Israel’s ambulance service said it treated two people who were wounded in pits in the Lower and Upper Galilee, while another was injured while rushing to a shelter.
On Sunday, Hezbollah launched more than 150 rockets and drones across the border, while Israeli warplanes struck hundreds of targets across Lebanon.
Hezbollah remains a formidable force, despite being weakened by what Israel’s defense minister described as the group’s “toughest week” since its founding.
On Tuesday and Wednesday, 39 people were killed and thousands injured after thousands of pagers and walkie-talkies used by Hezbollah exploded. Also on Friday, Hezbollah said at least 16 members, including top commanders of the elite Radwan Force, were among 45 people killed in an Israeli airstrike south of Beirut.

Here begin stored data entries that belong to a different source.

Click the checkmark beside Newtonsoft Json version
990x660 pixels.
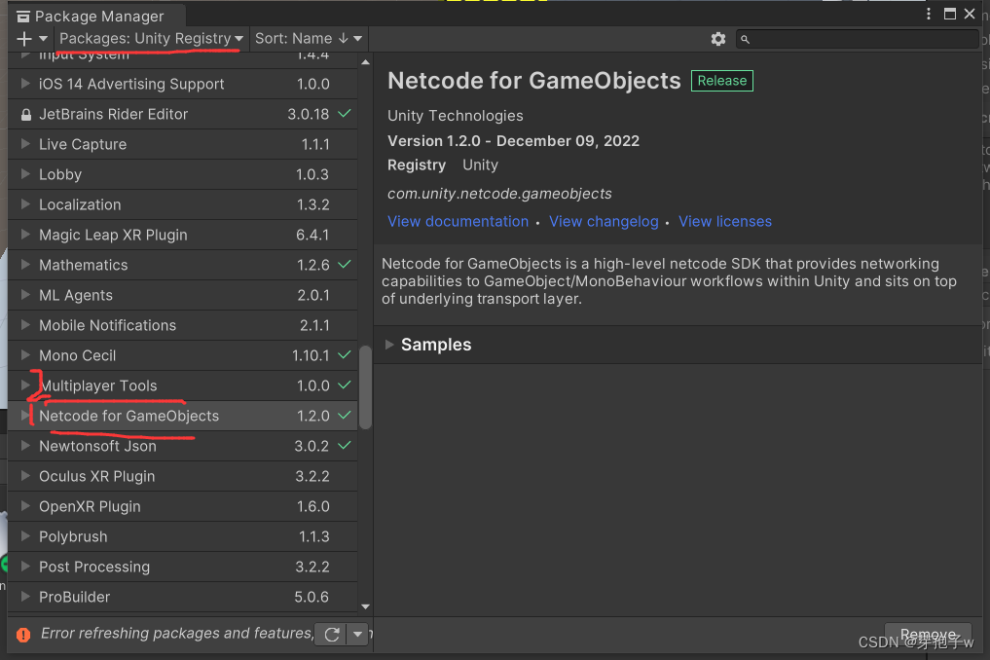(343, 445)
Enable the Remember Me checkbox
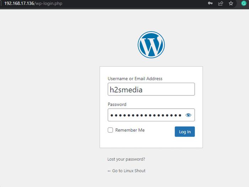Viewport: 249px width, 187px height. coord(110,130)
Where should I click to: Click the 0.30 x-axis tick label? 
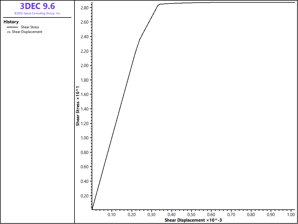click(151, 215)
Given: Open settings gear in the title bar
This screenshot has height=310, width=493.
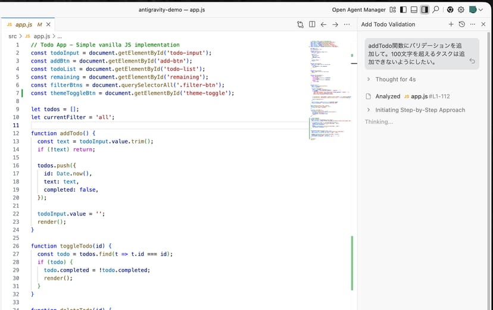Looking at the screenshot, I should pyautogui.click(x=461, y=10).
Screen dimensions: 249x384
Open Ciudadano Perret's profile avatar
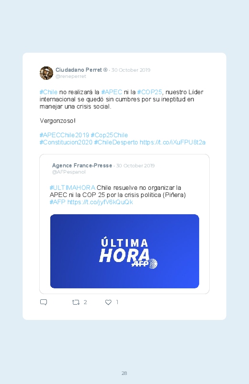[46, 73]
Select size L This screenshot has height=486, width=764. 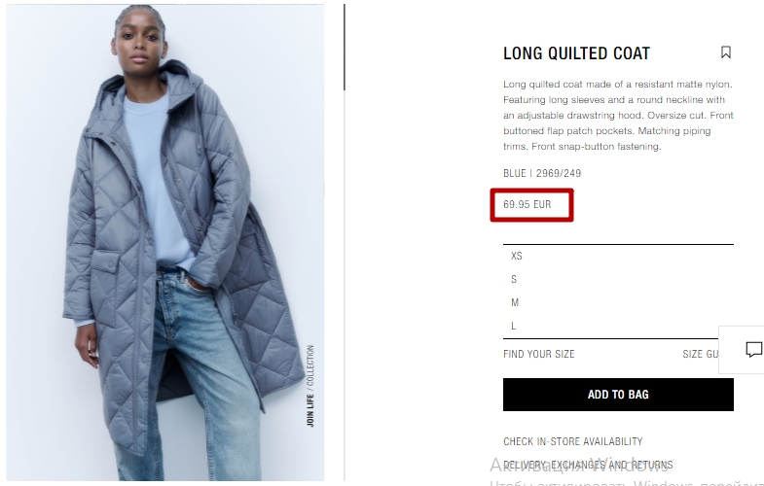618,326
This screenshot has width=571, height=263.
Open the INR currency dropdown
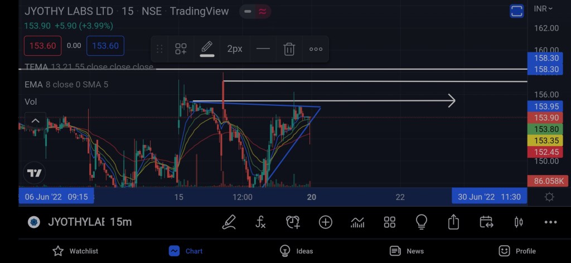point(543,8)
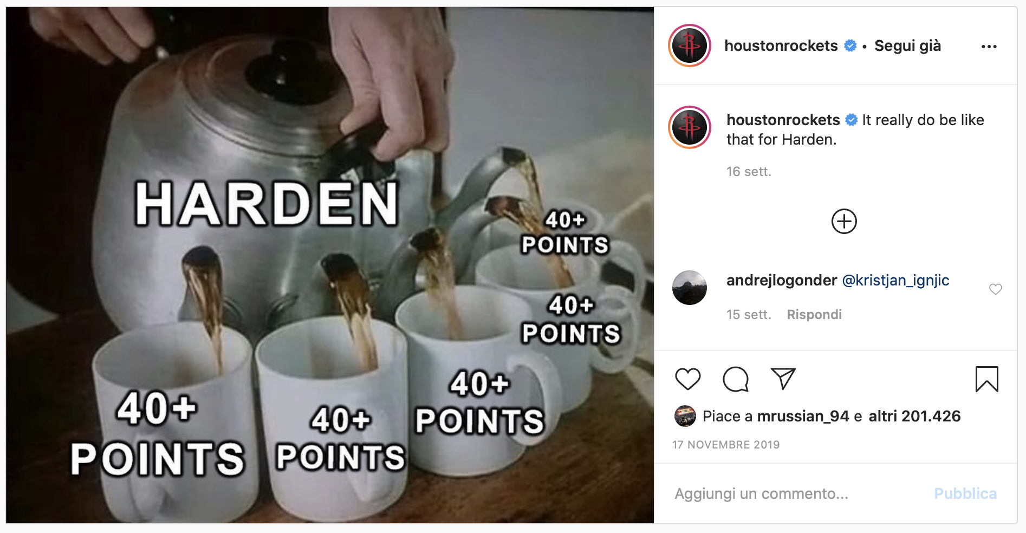The height and width of the screenshot is (533, 1026).
Task: View likers via 'altri 201.426'
Action: 914,416
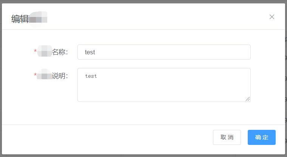The width and height of the screenshot is (287, 157).
Task: Click the blank header area between title and X
Action: tap(157, 17)
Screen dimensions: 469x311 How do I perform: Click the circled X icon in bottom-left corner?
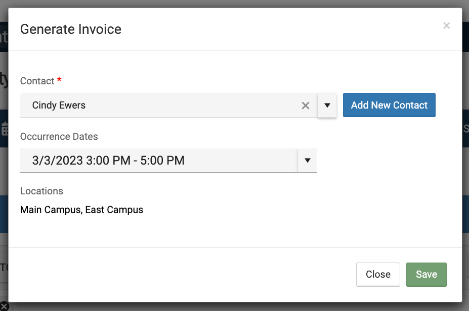(4, 306)
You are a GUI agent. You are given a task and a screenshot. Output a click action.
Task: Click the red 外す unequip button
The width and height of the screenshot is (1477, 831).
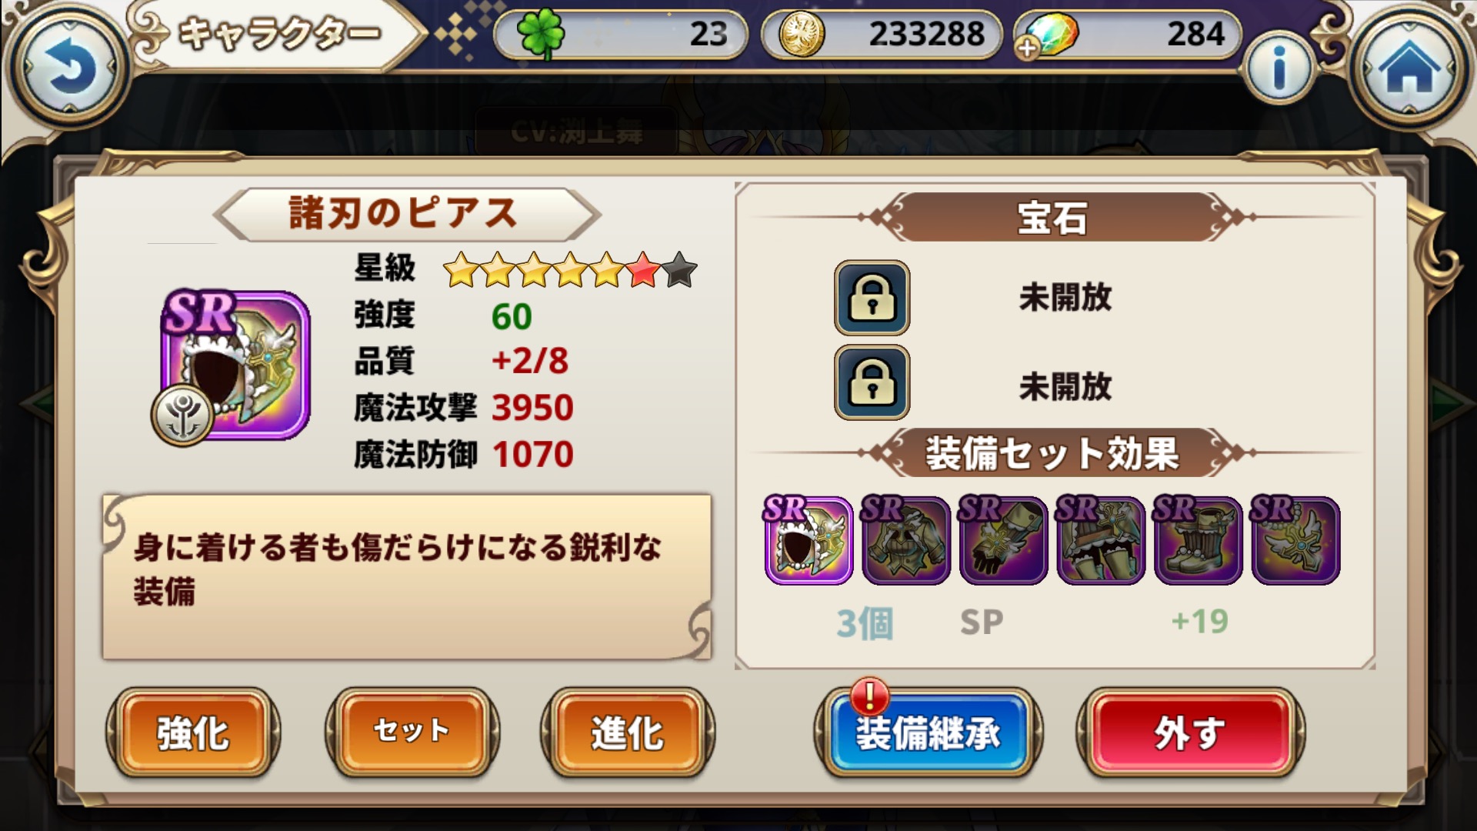pos(1190,732)
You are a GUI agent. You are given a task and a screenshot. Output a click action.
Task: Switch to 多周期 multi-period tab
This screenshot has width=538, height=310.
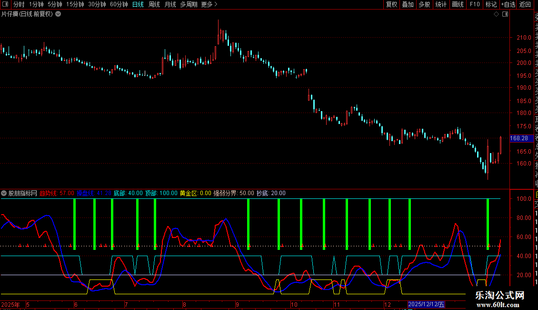tap(189, 4)
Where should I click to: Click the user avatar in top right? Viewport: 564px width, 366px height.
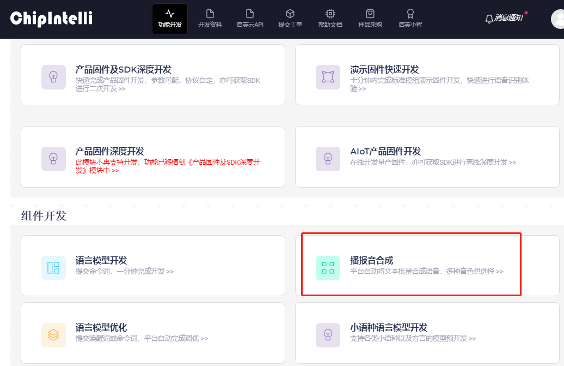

Speaking at the funeral on Sunday, Hezbollah’s deputy leader Naim Qassem said the group would not be disturbed.
“We have entered a new phase,” he said, “the title of which is the open war of reckoning.”
In the streets of Beirut, one young man told the BBC that he is “very afraid of the ongoing war” because “it will cause a big disaster, it will stop students from going to university”.
But another man was disrespectful and said: “Let’s not be afraid, we have to stop, we have to defend ourselves.”